Willcox N, Demaine A G, Newsom-Davis J, Welsh K I, Robb S A, Spiro S G
Hum Immunol. 1985 Sep;14(1):29-36. doi: 10.1016/0198-8859(85)90062-x.
In view of the evidence for an autoimmune pathogenesis of the Lambert-Eaton myasthenic syndrome, we have sought associations with IgG heavy chain allotypes (Gm) and HLA antigens in 30 patients, of whom 20 had evidence of lung carcinoma (histologically proven small ("oat") cell type in 17). A highly significant overall increase in frequency of Glm(2) (chi 2 = 10.95; p less than 0.001; n = 30) and of HLA-B8 (chi 2 = 19.07; p less than 0.001; n = 23) was observed. These two factors apparently occurred independently of each other. The Glm(2) frequency in 36 non-myasthenic small cell carcinoma cases was the same as in a control panel (n = 167). We conclude that Glm(2) and HLA-B8 both associate with increased susceptibility to the Lambert-Eaton myasthenic syndrome, and suggest that Glm(2) may be in linkage disequilibrium with a limited number of VH genes coding for antibodies to restricted antigenic determinants at the nerve terminals, which may be shared by the carcinoma cells.

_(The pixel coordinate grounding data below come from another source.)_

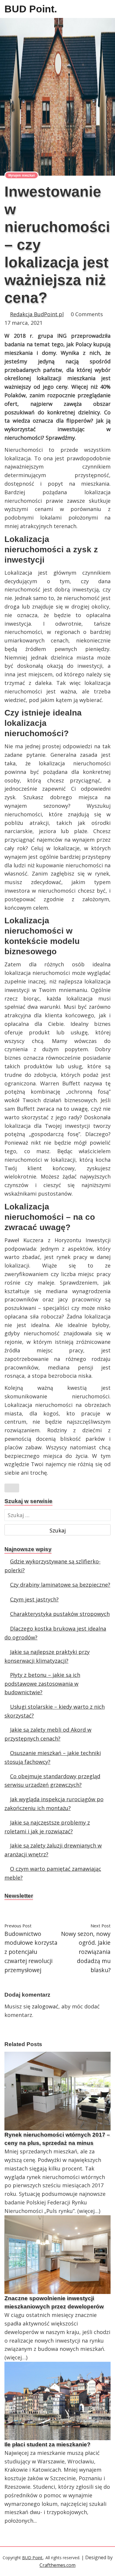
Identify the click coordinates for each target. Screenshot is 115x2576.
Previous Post (18, 1926)
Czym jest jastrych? (34, 1599)
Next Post (101, 1926)
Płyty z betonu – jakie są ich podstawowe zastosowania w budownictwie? (42, 1683)
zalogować (45, 2006)
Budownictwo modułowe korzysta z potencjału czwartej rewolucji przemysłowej (31, 1952)
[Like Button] (11, 1488)
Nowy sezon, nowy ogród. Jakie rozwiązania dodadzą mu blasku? (86, 1952)
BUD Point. (30, 8)
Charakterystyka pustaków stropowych (60, 1613)
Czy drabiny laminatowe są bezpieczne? (60, 1584)
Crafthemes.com (57, 2565)
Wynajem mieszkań (21, 175)
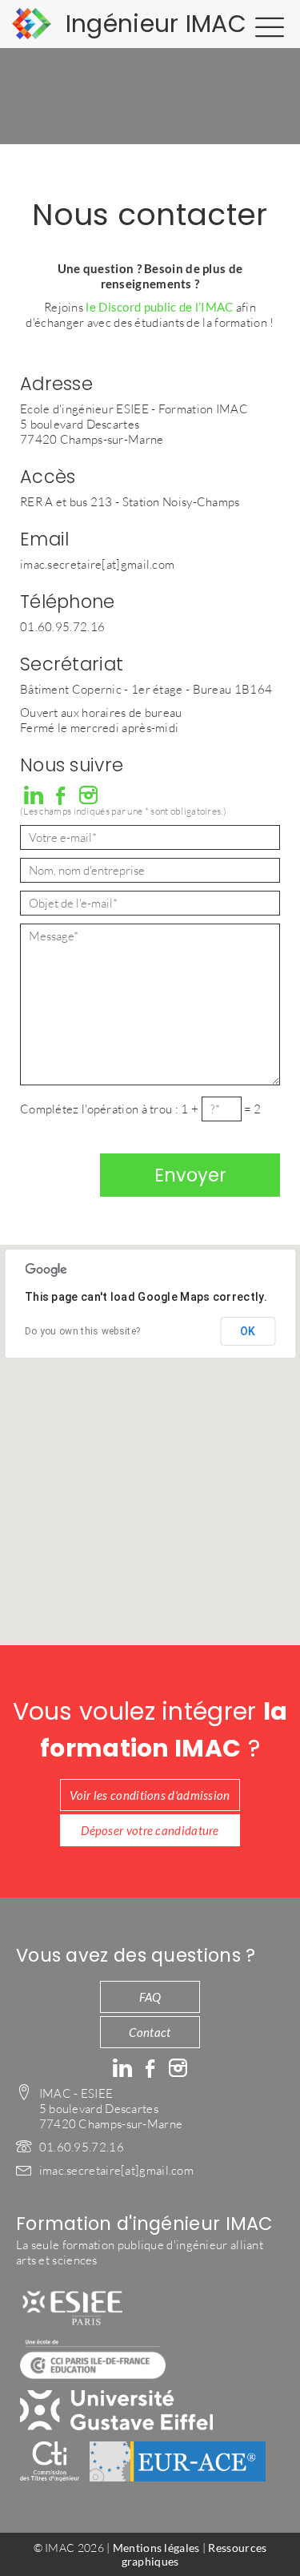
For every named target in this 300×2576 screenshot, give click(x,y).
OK (247, 1331)
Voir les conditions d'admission (150, 1795)
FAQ (150, 1997)
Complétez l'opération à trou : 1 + (111, 1109)
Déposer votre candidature (150, 1830)
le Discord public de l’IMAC (159, 307)
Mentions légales (156, 2548)
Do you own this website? (82, 1331)
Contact (149, 2032)
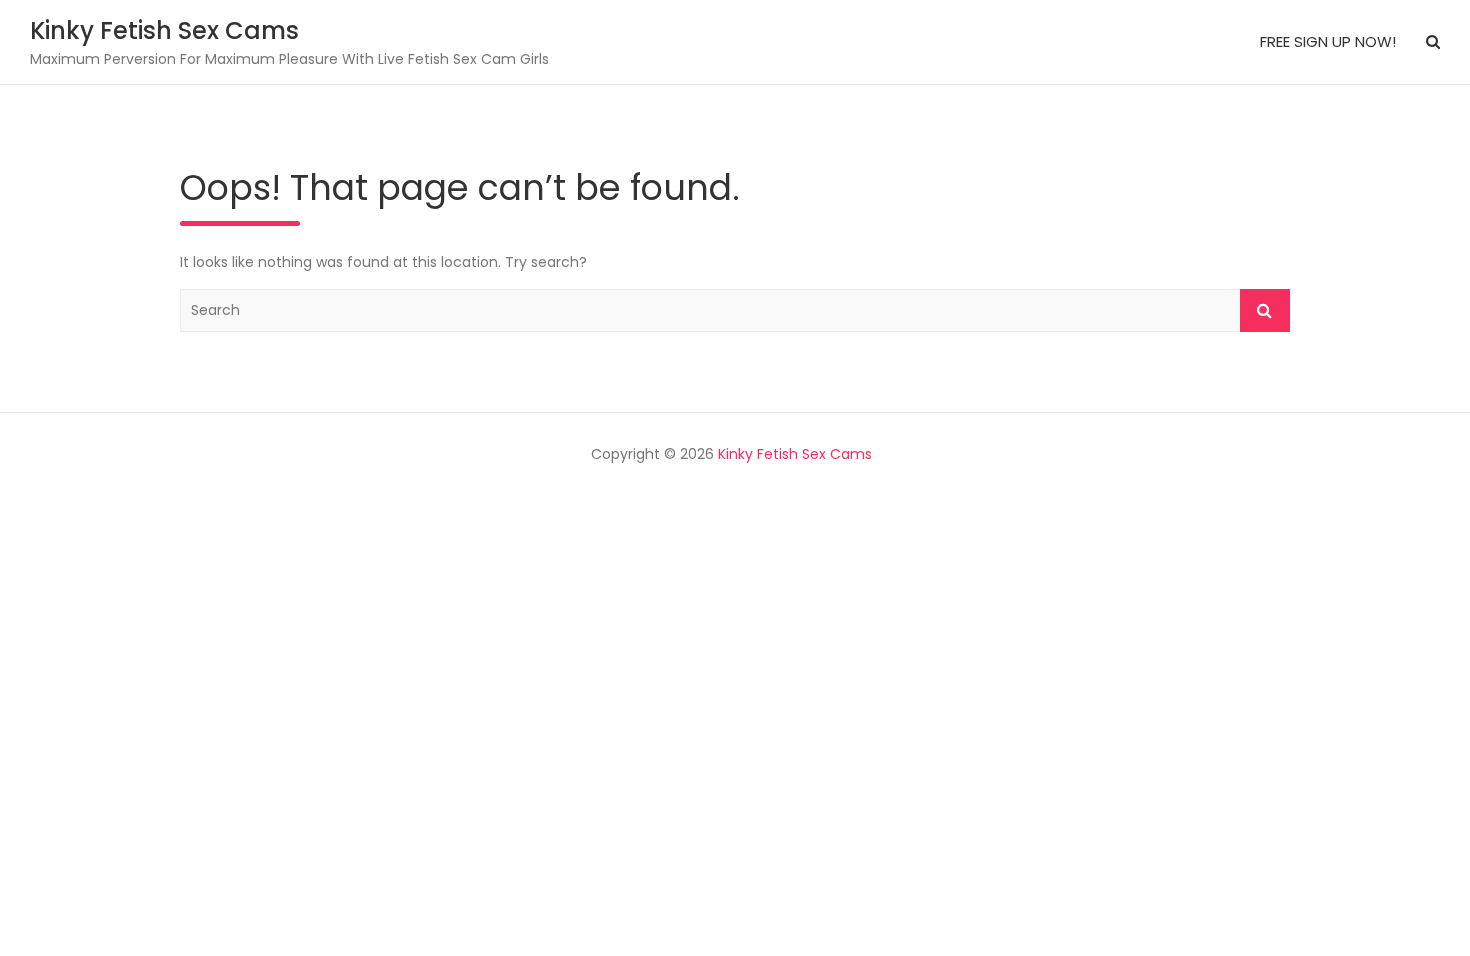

鉴于兰伯特 - 伊顿肌无力综合征存在自身免疫发病机制的证据,我们对30例患者进行了免疫球蛋白G重链同种异型(Gm)和人类白细胞抗原(HLA)抗原相关性研究,其中20例有肺癌证据(17例经组织学证实为小(“燕麦”)细胞型)。观察到G1m(2)频率总体显著增加(卡方 = 10.95;p < 0.001;n = 30)以及HLA - B8频率显著增加(卡方 = 19.07;p < 0.001;n = 23)。这两个因素显然相互独立出现。36例非肌无力性小细胞癌病例中的G1m(2)频率与一个对照组(n = 167)相同。我们得出结论,G1m(2)和HLA - B8均与兰伯特 - 伊顿肌无力综合征易感性增加相关,并提示G1m(2)可能与有限数量的可变区重链(VH)基因处于连锁不平衡状态,这些基因编码针对神经末梢受限抗原决定簇的抗体,而癌细胞可能共享这些抗原决定簇。